It comes loose- about £2-3 in the U.K, whihc you can scatter on paint- or just paint PVA glue on a sprinkle it on top- as mentioned a nice coloured green undercoat helps as little bits come off slightly over time. It also comes on paper rolls- 2x4ft or 4x8ft, one side being flocked- which when glued on the reverse moulds itself over terrain very nicely! when wetted it also can be scraped off the paper to allow for roads and rivers and bare patches etc!
I love the stuff- it gives a really pretty effect.
hope this was of some help
Hmm...this is new to me as well! Very interesting, good advice! I need to try it out....

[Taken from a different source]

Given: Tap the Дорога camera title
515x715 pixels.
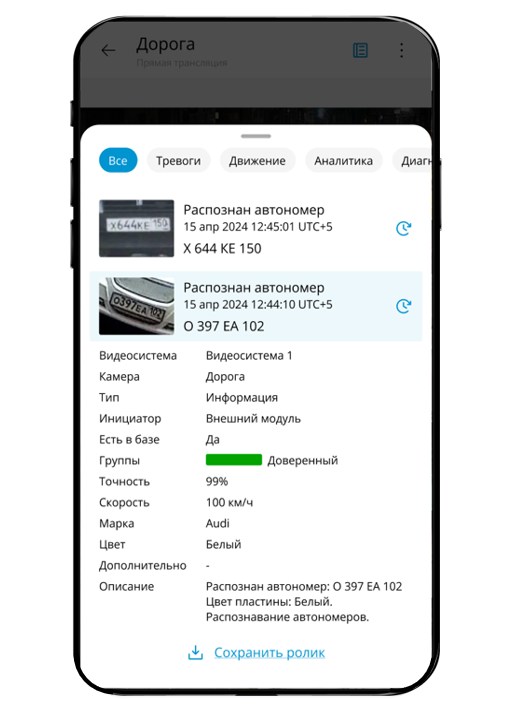Looking at the screenshot, I should coord(166,44).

sorts out the men from the boys
Jon...FYI Strelets contribution pages have all flock in one form of another.Just about all wargame magazines show flocked bases on figures also. Guess you are fairly new to the hobby or you would have tried it out by now.
To me flock helps make the difference between having models or just... toys.
Indian restaurant cant get enough ones here.Mexican cantinas and Ranch steakhouses sure gets pretty boring.
You are right - I havent tried flock, but there are some very interesting tips in this thread on getting a better result so Ill give it a try.
I think Les might be referring to static grass, which does stand up,distinguishing it from grass mats or normal flock.
I've not used it, but it does look good around figures' feet.